According to Heix, “this creates a great opportunity to get first-hand insights, to hear key issues discussed, to get inspired, perhaps to draw some conclusions. The panelists can speak to the application of digital tools and approaches to real-world environments, including approaches that failed, and what they learned from these experiences.”

The second half of the session will turn to the PERMIDES project that in one year gathered more than 350 European SMEs who connect on a partnering platform to advance biopharma projects via novel IT solutions.

Funded by the European Union, the Personalized Medicine Innovation through Digital Enterprise Solutions (PERMIDES) helps startups and small biotechs identify their digitalization needs and find a potential partner. Funding is provided through an innovation vouchers scheme, and winning innovation projects receive funding up to EUR 60,000.

From her day job at the Oslo Cancer Cluster, Heix said she and other biotech and ICT clusters joined together to address what she called specific challenges for SMEs to go digital with a precision medicine product or service in the biopharma space.

Six clusters from three countries and two industrial IT partners formed the PERMIDES consortium.

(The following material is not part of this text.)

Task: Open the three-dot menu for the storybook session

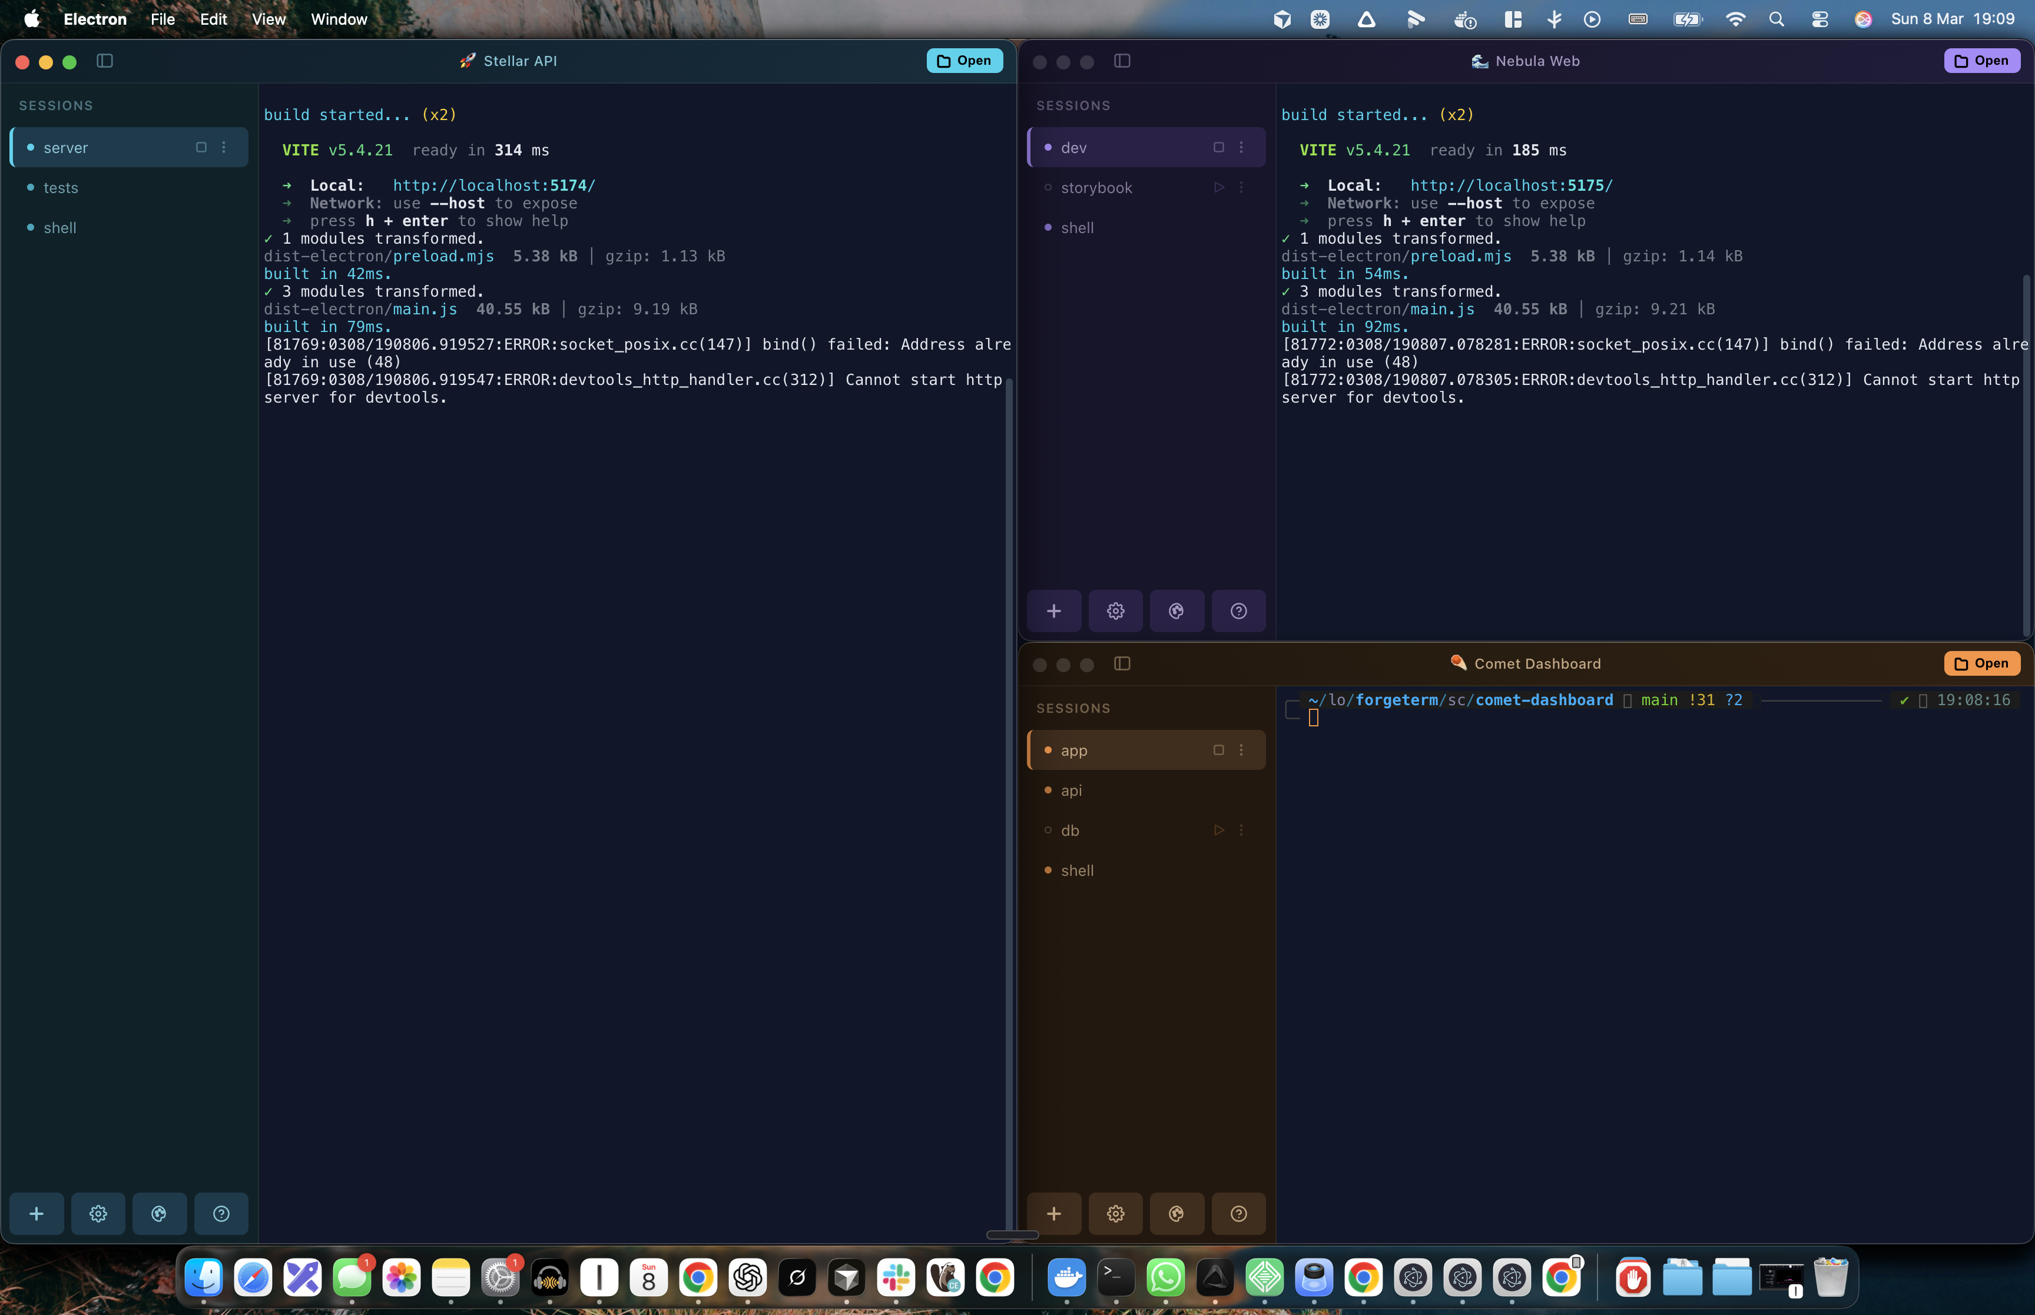Action: 1243,187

“Typically a smaller biopharma company is focused on advancing their treatment candidates into clinical trials and attracting funding and partners for this effort. With small and dedicated teams they usually do not have the resources and in-house IT expertise to identify and implement emerging digital solutions,” she says.

“Yet, in order to remain competitive and not to miss out on opportunities, they really need to engage more with IT players helping them, e.g., to make better use of their internal data via context analysis of the vast amount of available external data to prioritize indications and patients for clinical development.

“PERMIDES comes in here to help them better understand which partners and competences are out there, and to express their needs clearly, despite lacking IT expertise.  Biopharma SMEs can formulate their needs, can run a systematic search find potential IT partners, and get funding for developing  solutions,” says Heix.

“We are one year into a two-year program, which from the beginning we realized is a very short time.  Yet what we have been able to achieve jointly is tremendous. We mobilized a great number of biopharma, bioinformatics and IT SMEs, issued an open call and as of now already more than 90 SMEs are engaged in funded projects, companies coming from Germany, Austria, Norway, Sweden, the Netherlands, France, Estonia, Spain, Italy, Switzerland, the UK, and Denmark. Great to hear, for example, from a Swedish IT company working with an Italian biopharma that they never would have met without PERMIDES,” she says.